(Rows showing where targets appear)
┄┄┄┄┄┄
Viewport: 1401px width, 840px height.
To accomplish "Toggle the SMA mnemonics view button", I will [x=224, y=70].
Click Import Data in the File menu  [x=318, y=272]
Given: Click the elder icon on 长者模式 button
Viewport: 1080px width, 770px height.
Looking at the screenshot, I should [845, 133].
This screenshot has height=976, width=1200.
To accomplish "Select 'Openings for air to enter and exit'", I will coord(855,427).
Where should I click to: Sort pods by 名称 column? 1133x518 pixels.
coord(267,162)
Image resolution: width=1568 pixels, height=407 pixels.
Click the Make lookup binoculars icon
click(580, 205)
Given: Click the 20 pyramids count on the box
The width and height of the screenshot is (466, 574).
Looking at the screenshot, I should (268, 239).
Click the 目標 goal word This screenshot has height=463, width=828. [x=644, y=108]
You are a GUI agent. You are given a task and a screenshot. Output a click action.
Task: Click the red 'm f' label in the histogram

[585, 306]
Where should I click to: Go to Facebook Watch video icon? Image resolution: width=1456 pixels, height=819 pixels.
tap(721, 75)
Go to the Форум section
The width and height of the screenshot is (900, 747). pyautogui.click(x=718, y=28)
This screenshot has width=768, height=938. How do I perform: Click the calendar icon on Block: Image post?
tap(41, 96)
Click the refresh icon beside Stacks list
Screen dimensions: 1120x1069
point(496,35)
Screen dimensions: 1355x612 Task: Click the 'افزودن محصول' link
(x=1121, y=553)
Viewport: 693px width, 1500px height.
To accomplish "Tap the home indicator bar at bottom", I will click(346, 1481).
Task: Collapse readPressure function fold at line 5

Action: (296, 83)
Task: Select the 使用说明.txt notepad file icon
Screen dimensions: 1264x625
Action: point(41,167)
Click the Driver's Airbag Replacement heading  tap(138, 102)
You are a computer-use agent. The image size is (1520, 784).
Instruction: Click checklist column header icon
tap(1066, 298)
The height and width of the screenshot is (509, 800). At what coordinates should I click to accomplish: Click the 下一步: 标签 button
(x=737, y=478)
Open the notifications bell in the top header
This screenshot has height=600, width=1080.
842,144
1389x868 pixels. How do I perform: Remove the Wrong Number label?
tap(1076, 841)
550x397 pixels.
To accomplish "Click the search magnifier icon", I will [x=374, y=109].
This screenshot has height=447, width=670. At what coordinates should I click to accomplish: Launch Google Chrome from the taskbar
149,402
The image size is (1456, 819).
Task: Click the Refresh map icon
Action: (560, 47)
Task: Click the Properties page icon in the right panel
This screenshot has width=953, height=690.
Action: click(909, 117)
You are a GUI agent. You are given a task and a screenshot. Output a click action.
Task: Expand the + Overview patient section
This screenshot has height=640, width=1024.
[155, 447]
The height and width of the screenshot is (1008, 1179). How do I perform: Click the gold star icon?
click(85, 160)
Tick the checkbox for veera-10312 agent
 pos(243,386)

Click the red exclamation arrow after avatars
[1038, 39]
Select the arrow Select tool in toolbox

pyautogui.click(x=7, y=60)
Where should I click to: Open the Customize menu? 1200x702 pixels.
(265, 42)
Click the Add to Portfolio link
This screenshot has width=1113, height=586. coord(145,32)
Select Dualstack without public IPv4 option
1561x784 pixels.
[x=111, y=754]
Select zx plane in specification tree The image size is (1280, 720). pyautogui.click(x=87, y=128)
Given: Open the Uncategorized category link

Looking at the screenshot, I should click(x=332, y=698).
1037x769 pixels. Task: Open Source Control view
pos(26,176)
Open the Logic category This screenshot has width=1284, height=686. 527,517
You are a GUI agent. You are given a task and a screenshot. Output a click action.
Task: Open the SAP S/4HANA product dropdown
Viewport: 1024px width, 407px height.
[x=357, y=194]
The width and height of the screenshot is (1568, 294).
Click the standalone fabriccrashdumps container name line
┄┄┄┄┄┄
> [THE PROBLEM]
Collect each line of the material above that contains the string "section", and copy every such line in full.

> [RESPONSE TO THE TASK]
Go to the Форум section
Task: Expand the + Overview patient section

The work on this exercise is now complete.